Dose-Time-Dependent Cellular Cytotoxicity of Astatine-211-Labeled FAP-Targeting Radiopharmaceuticals

Fibroblast activation protein (FAP), which is overexpressed in cancer-associated fibroblasts (CAFs) is an attractive stromal target for a-therapy. We previously reported moderate anti-tumor effects of ²¹¹At-labeled FAP inhibitors (FAPI) in a PANC-1 xenograft mouse model, where insufficient tumor accumulation and the absence of FAP expression in tumor cells limited therapeutic efficacy. In this study, we conducted in vitro experiments using FAP-negative PANC-1 cells to elucidate the cytotoxicity of ²¹¹At-labeled FAPI in comparison with free ²¹¹ At. We found that, whereas free ²¹¹ At showed only limited cytotoxicity, ²¹¹At-labeled FAPI exerted significant cytotoxic effects.

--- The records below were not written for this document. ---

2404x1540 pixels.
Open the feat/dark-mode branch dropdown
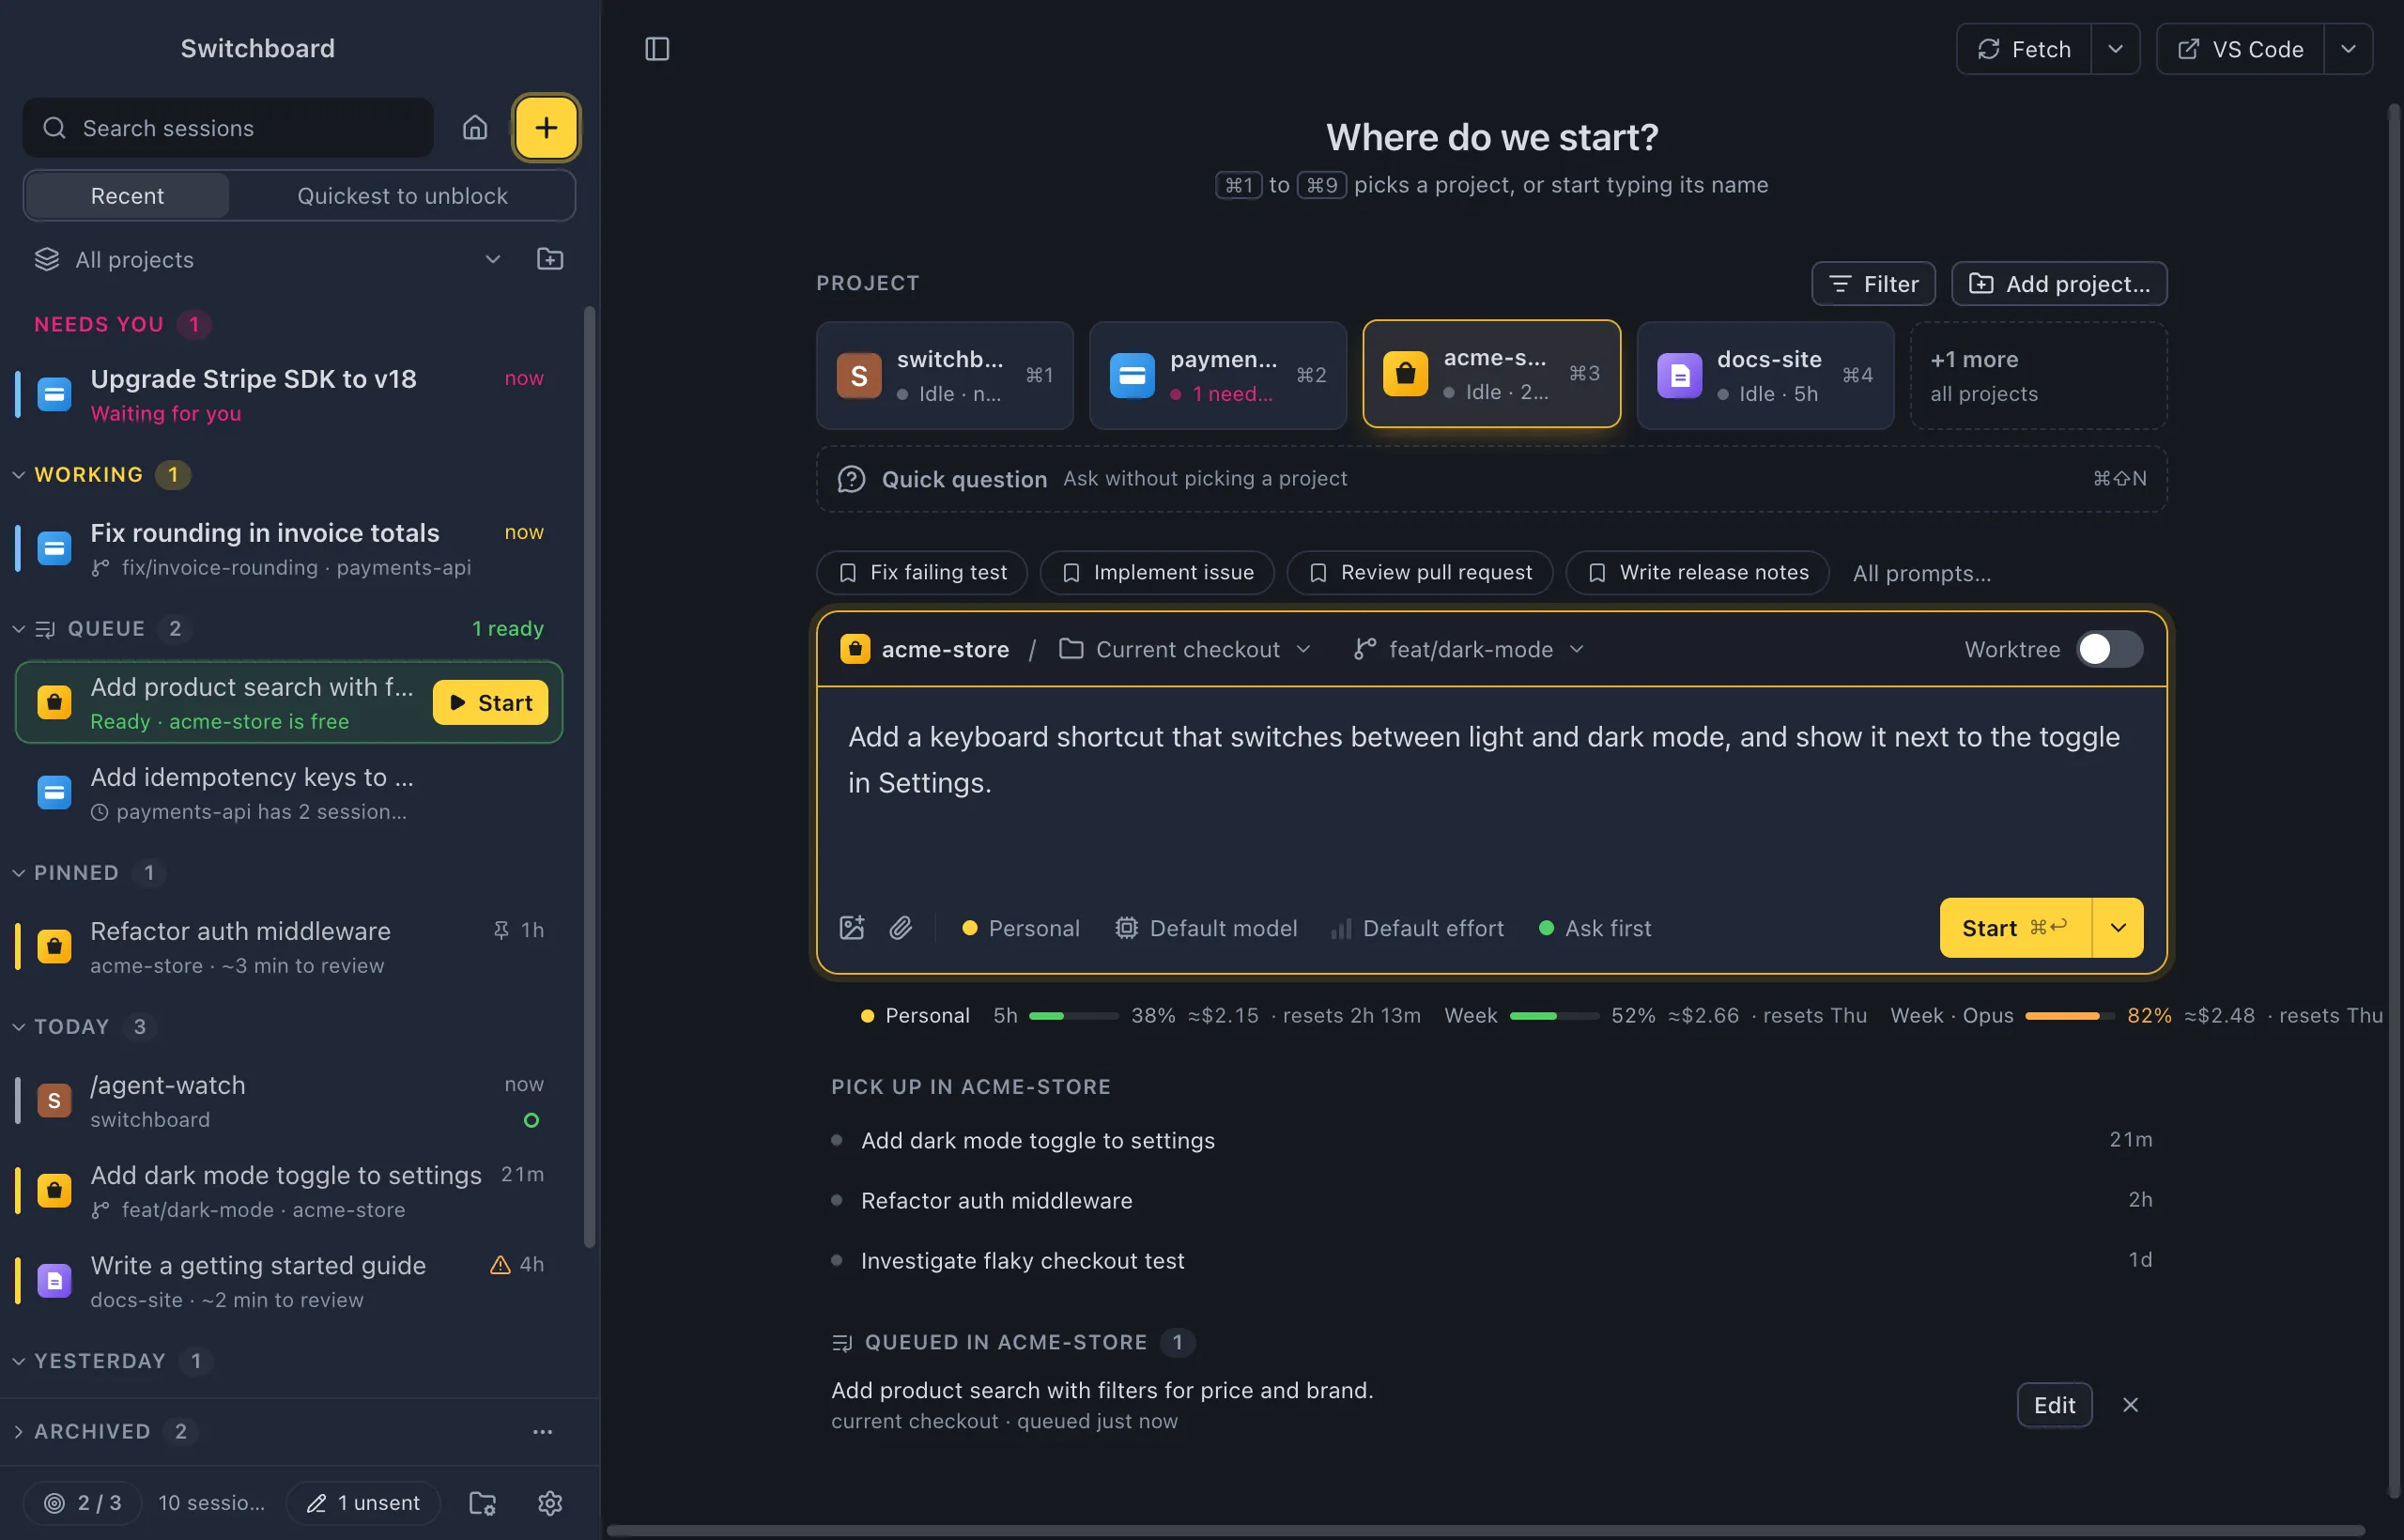[x=1470, y=649]
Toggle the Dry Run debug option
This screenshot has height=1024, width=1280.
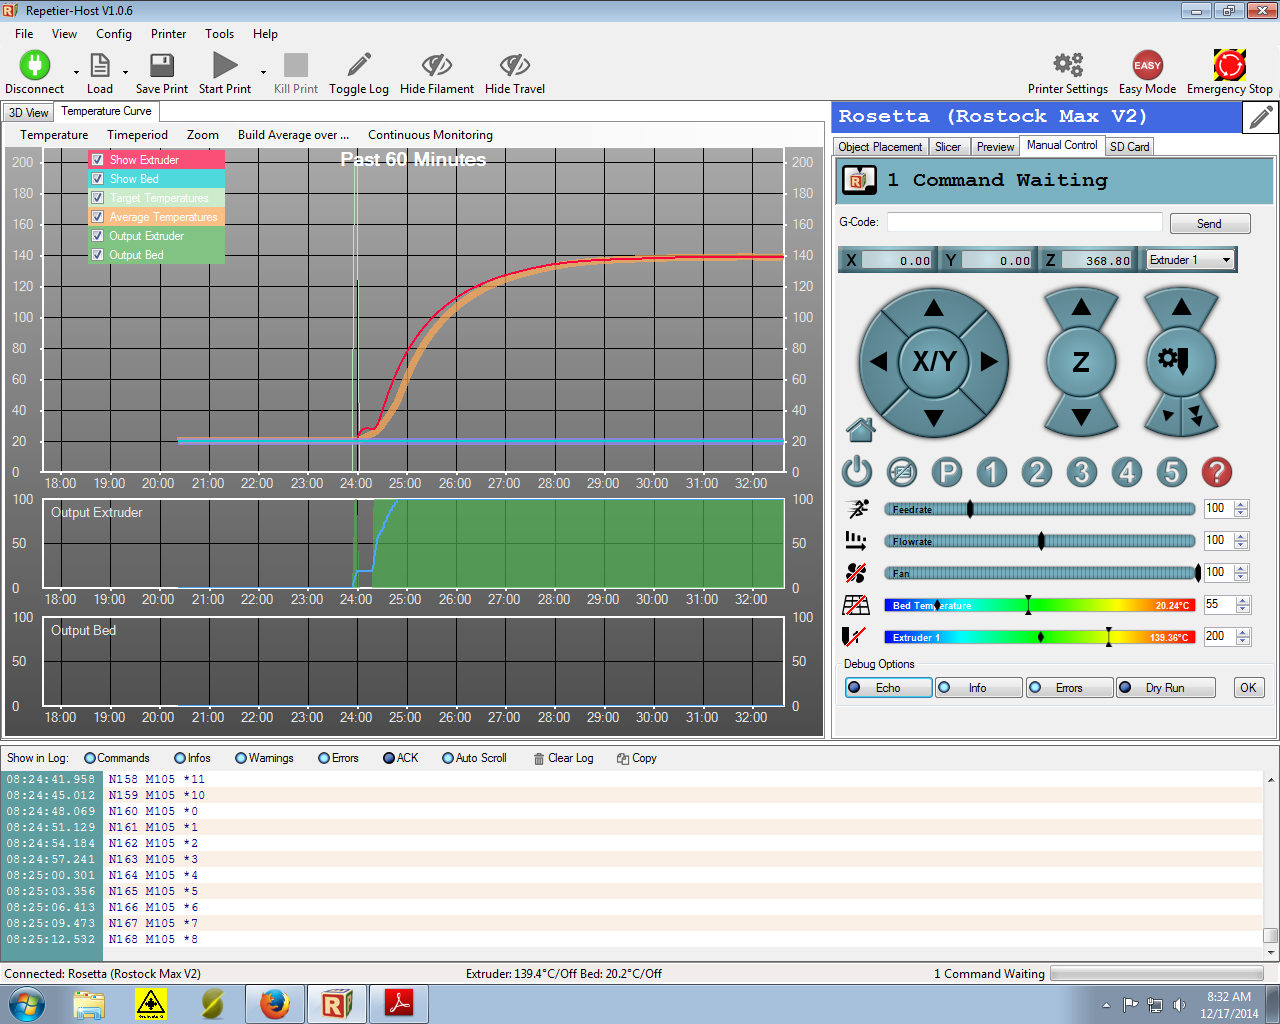tap(1165, 688)
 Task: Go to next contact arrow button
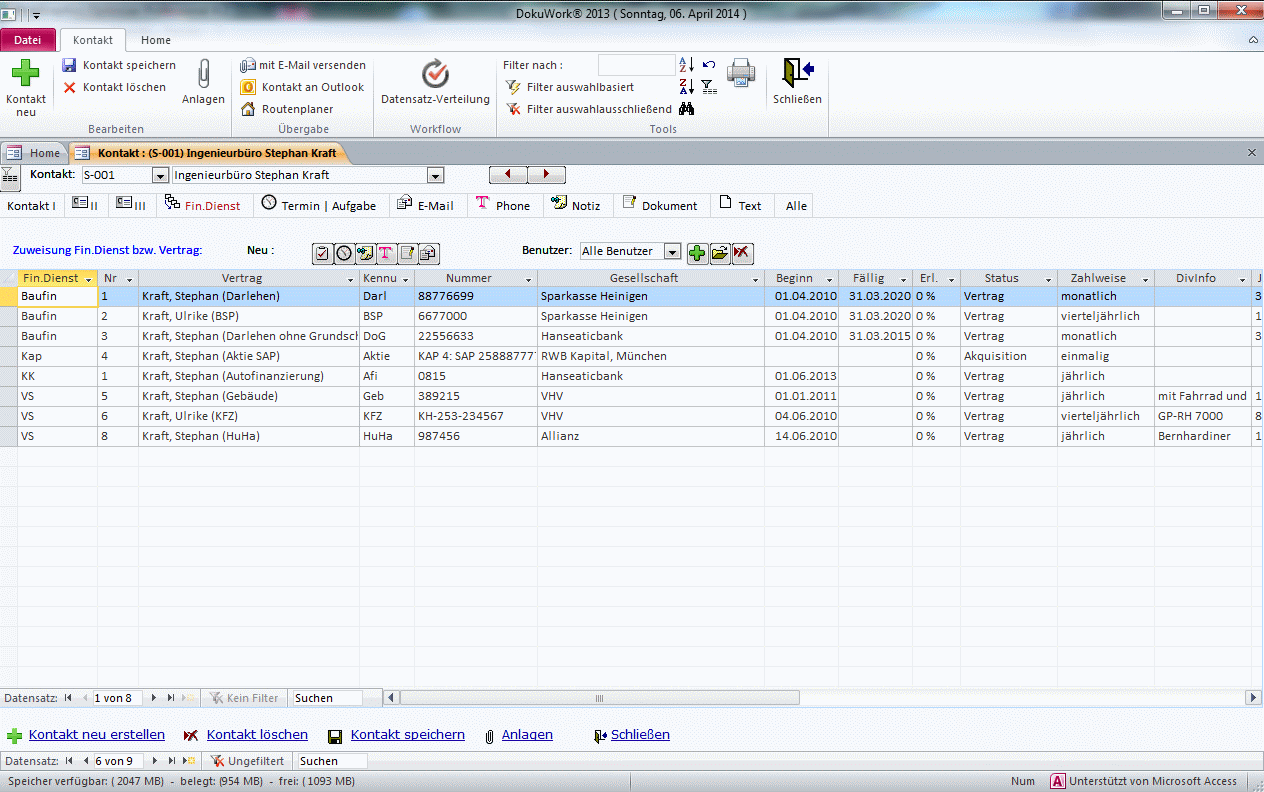point(546,175)
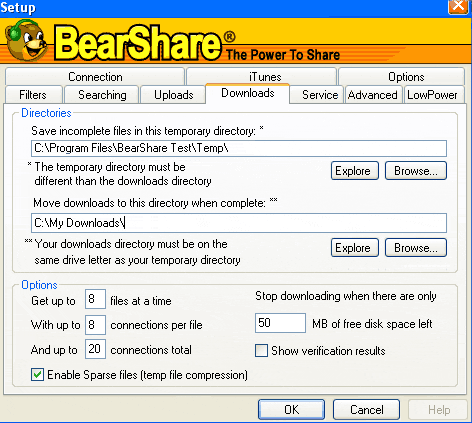Open the iTunes tab

265,77
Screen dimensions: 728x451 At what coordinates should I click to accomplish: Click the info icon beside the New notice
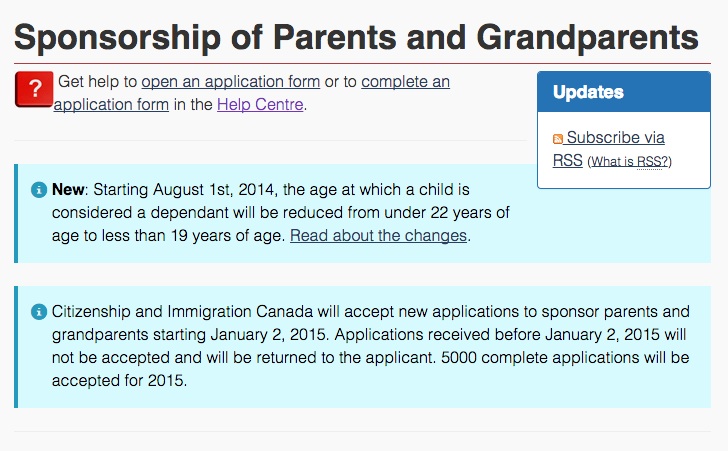[39, 190]
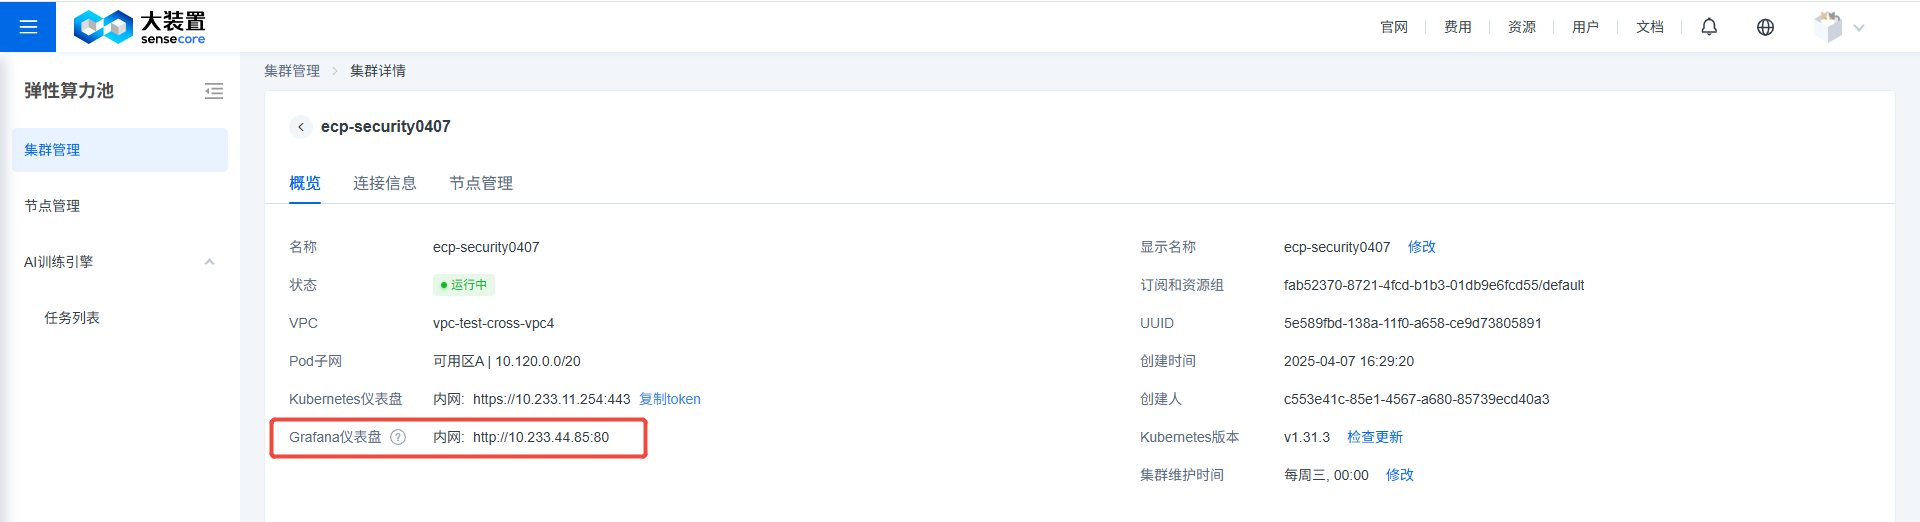The height and width of the screenshot is (522, 1920).
Task: Open the notifications bell
Action: [1709, 27]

Systematic variation of activity concentrations and exposure durations revealed that cytotoxicity depended primarily on sustained pericellular exposure rather than instantaneous dose. These findings demonstrate that effective cytotoxicity of CAF-targeted ²¹¹At radiopharmaceuticals can be achieved without direct tumor cell targeting and provide a mechanistic basis for optimizing stromal-targeted a -therapy toward clinical translation.